Perkenalkan, namaku Didan Riandy. Aku anak laki-laki kelas XI yang bersekolah di SMA Madyantara. Aku tidak terlalu menonjol di antara yang lainnya. Hanya senang menikmati kehidupan yang menyendiri.

Kalian tahu kenapa aku senang menyendiri? Aku ini aneh. Aku sering dikatakan aneh semenjak kecil. Awalnya aku tidak terima saat mendengar cibiran orang-orang terhadapku. Namun lambat laun aku mengerti kenapa orang-orang berkata seperti itu. Indigo.

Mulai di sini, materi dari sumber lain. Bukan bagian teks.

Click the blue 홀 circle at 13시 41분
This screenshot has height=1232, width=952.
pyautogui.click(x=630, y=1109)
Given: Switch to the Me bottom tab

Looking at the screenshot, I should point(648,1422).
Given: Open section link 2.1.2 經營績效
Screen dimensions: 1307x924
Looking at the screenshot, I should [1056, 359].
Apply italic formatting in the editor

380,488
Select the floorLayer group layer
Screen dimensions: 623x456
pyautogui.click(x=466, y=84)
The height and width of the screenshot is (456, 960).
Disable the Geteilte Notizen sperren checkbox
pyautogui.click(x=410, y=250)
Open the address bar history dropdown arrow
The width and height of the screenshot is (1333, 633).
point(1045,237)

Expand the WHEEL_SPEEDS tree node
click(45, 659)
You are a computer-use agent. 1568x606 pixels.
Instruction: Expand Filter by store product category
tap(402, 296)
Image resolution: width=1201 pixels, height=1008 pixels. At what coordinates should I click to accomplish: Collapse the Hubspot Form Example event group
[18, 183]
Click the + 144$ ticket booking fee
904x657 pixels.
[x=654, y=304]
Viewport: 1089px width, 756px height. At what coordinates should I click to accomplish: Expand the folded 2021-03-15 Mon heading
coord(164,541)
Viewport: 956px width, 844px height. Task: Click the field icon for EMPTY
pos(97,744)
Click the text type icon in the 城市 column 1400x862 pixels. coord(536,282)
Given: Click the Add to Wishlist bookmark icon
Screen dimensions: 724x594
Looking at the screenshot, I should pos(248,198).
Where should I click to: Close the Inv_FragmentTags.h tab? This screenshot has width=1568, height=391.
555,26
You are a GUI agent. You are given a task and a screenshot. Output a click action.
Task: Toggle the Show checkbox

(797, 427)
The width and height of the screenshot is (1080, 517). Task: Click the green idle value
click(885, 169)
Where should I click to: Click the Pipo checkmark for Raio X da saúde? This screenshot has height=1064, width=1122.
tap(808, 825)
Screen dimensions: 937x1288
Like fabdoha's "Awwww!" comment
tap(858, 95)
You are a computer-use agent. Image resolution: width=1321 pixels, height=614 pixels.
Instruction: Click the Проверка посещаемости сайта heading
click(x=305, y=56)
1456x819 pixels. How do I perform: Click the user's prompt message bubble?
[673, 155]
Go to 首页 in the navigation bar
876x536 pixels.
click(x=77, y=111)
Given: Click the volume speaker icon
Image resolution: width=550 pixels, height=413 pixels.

Ya, aku bisa melihat sesuatu yang tidak dapat dilihat orang lain. Terkadang sulit membedakan mana yang benar-benar hidup dan yang berasal dari dunia lain. Temanku pernah melihat secara langsung saat aku berbicara sendiri, padahal aku sedang berbicara dengan anak yang sebaya denganku.

Aku menyadari kelebihanku ini saat menjelang SMP. Saat itu aku melihat sosok yang mengerikan mendekatiku. Dia meminta tolong kepadaku untuk mencari tahu kematiannya. Aku menjerit histeris karena dia begitu menyeramkan. Sosok pria dengan kepala yang terbelah dan tentunya darah mengalir dari belahan kepalanya. Jalannya terseok-seok seakan membawa beban di kakinya. Dengan suara berat dia berkata.

"Nak, tolong saya. Kenapa saya seperti ini? Tolong nak, toloooong."

Dan saat dia semakin mendekat. Aku kehilangan kesadaran karena tak bisa lagi menahan takut yang menjalar menekan jantungku.

👹👹👹

Di sini, di dalam kelas ini, aku duduk di bangku paling depan saat pelajaran berlangsung. Aku trauma duduk di bangku paling belakang karena terlalu sering menyaksikan para penghuni dunia lain berlalu lalang yang terkadang menyadari saat aku memperhatikan mereka.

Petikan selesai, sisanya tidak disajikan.